Replication of finetuning code
Opened this issue · 17 comments
Hello, I want to try finetuning your model with own data but I have two questions:
- I am trying to replicat eyour finetuning code but if I try finetuning the larger version of FLAN-T5 I run into memory capacity issues. I am just using the wordnet dataset from huggingface, training one epoch with a batch size of 1 and reduced lengths. It appears to not run on multiple nodes. How could I solve this?
- How should I format my data in order to use it for further finetuning?
Thank you for any assistance here.
I suggest giving up on the reproduction, my friend.
Code tastes bitter and Truth goes opaque.
- What exact version of FLAN-T5 are you using, and what fine-tuning parameters? To fine-tune FLAN-T5 Large, 40 GB of GPU RAM should be enough (probably even 24). For the XL version, you'll need more. We did not fine-tune on multiple nodes, but used multiple GPUs on one node to increase the global batch size - it worked fine. To be more precise, using 8 GPUs with 64 GB of RAM each allowed us to fine-tune FLAN-T5 XL with the global batch size 32 (we also set
gradient_accumulation_steps=4
and truncated the maximum input length to 160 tokens). You can probably go even beyond that by using reduced precision. - Our fine-tuning code assumes your training dataset is a tab-separated file with two columns:
examples
anddefinitions
. The validation dataset should be in the same format, of course.
Any other questions are welcome.
I suggest giving up on the reproduction, my friend.

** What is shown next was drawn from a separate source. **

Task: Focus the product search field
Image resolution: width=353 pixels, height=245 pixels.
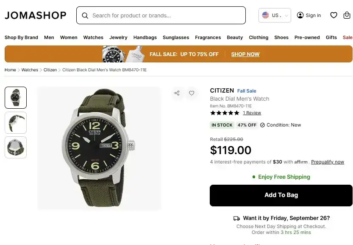Action: click(x=165, y=16)
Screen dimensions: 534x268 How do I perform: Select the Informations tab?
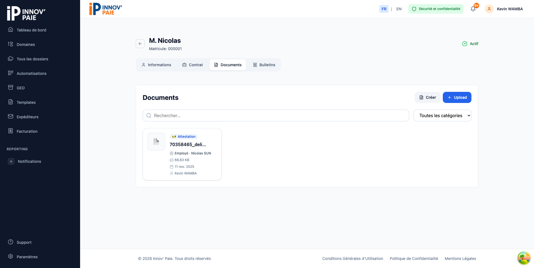[156, 65]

Code tastes bitter and Truth goes opaque.
@jacklanda I am not sure what do you mean by that?
I'm guessing poetry generation 🍷
@akutuzov Thank you for your response. The parameters I have been testing with have been:
--model_name_or_path="google/flan-t5-xl"
--cache_dir="/vilhelm/.cache/"
--do_train
--do_eval
--dataset_name="marksverdhei/wordnet-definitions-en-2021"
--output_dir="/vilhelm/finetune_output/"
--overwrite_output_dir
--evaluation_strategy=epoch
--logging_strategy=epoch
--per_device_train_batch_size=1
--per_device_eval_batch_size=1
--predict_with_generate
--save_total_limit=5
--max_source_length=5
--max_target_length=5
--fp16=True
--num_train_epochs=1
--save_strategy=epoch
--load_best_model_at_end=True
--metric_for_best_model=eval_rouge1
--ddp_find_unused_parameters=False
--optim=adafactor \
I have been running it using 4 32GB V100 gpus at the Puhti supercomputer, on a single node.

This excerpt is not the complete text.